REQUIRED TASK: Rescale the entries starting at the first line and ending at the line containing "point(1330,70)", both included, and write them all out again with their requests. Multiply every coordinate in the answers by 1.65 and round each result to a whole number, with halves rounding up.

DATA SUPPLIED:
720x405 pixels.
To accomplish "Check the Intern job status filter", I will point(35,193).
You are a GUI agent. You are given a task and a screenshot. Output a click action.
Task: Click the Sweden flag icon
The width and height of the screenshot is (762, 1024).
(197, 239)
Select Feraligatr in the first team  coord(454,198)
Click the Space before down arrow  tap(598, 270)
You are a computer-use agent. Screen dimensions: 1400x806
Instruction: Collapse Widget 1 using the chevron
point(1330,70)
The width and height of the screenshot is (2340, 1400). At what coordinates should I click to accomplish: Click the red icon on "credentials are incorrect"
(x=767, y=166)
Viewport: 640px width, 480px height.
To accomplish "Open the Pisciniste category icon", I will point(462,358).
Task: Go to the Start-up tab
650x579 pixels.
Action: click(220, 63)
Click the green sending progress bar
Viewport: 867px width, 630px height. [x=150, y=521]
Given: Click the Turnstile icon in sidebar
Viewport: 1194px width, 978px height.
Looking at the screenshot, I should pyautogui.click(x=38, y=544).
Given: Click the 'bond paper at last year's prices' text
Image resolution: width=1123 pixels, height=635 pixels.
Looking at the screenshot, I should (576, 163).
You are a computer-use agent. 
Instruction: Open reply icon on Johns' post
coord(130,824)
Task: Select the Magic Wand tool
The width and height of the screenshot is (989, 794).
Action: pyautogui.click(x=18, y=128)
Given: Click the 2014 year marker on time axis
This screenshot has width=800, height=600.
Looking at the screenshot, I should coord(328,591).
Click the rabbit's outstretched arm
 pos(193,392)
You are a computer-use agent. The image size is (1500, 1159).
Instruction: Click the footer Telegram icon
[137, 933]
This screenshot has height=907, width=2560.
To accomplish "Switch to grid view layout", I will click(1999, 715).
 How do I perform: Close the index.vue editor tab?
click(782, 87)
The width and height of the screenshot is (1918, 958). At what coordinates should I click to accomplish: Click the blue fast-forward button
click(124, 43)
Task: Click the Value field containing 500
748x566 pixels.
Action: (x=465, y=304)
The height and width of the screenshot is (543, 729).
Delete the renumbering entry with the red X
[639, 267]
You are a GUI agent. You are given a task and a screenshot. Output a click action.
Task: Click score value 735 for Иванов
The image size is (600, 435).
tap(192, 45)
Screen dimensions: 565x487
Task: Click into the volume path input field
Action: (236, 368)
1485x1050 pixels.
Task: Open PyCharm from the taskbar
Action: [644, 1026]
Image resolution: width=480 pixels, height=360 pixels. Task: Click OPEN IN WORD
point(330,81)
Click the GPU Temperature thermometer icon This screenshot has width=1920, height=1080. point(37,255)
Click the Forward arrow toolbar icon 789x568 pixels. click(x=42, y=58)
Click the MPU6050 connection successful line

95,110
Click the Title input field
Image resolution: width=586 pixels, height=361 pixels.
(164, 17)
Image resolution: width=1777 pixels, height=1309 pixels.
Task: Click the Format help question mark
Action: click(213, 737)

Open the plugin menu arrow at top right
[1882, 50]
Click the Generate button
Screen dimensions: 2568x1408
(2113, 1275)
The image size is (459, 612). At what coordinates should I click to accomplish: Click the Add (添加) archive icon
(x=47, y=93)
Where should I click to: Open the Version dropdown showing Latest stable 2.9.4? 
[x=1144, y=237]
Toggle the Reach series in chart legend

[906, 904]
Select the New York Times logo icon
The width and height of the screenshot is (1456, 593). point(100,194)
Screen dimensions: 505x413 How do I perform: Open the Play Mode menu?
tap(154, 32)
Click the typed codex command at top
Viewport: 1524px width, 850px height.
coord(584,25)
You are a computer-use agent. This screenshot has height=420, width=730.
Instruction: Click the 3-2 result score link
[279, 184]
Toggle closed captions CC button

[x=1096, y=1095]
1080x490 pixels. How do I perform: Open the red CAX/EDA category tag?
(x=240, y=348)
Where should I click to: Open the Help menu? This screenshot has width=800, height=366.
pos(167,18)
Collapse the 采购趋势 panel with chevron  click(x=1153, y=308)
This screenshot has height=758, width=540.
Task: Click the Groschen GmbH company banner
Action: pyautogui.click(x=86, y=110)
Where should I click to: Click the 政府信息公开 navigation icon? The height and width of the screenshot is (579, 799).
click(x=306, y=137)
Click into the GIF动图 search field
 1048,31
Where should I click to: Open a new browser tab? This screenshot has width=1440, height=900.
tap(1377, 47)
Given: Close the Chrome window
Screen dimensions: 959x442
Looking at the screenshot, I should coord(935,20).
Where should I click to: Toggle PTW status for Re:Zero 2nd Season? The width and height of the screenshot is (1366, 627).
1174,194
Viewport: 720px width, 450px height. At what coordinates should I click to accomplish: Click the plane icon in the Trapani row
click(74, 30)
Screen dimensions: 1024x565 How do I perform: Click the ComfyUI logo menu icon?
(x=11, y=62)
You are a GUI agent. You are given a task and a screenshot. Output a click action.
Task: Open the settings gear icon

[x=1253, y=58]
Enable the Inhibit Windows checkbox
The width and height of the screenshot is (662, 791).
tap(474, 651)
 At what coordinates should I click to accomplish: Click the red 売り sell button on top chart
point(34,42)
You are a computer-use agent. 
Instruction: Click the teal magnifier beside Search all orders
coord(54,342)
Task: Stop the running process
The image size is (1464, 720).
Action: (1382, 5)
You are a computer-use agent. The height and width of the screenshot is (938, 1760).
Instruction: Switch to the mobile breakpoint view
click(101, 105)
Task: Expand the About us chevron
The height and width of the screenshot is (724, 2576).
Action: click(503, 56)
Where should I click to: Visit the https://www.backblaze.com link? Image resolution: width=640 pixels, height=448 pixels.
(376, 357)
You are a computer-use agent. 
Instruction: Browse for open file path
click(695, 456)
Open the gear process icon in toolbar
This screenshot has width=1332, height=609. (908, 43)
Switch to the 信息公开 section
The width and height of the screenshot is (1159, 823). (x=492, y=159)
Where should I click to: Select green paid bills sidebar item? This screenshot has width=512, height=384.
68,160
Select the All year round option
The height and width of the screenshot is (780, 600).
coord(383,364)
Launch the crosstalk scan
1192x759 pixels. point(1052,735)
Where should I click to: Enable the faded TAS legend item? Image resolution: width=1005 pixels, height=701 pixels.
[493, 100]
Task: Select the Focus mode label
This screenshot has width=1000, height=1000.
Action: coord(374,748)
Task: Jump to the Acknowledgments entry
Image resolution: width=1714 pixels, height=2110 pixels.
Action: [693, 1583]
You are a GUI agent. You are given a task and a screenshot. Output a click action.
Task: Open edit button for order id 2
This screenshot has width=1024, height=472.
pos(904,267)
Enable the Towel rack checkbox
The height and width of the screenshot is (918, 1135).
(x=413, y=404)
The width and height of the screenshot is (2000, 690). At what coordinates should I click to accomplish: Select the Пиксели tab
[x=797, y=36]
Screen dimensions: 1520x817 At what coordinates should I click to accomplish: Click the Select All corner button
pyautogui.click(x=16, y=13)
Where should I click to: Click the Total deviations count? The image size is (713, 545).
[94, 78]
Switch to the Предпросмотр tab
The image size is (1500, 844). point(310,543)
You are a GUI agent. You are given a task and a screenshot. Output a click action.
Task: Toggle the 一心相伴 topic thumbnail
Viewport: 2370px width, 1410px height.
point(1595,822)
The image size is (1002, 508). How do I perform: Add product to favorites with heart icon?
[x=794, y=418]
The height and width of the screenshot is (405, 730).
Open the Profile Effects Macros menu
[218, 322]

EXERCISE OUTPUT:
720x405 pixels.
To accomplish "Check the Intern job status filter", I will point(58,318).
You are a GUI agent. You are given a task and a screenshot. Output a click action.
Task: Click the Sweden flag icon
The width and height of the screenshot is (762, 1024).
(325, 394)
Select Feraligatr in the first team  coord(749,327)
Click the Space before down arrow  tap(987, 446)
You are a computer-use agent. Screen dimensions: 1400x806
Instruction: Collapse Widget 1 using the chevron
point(2195,116)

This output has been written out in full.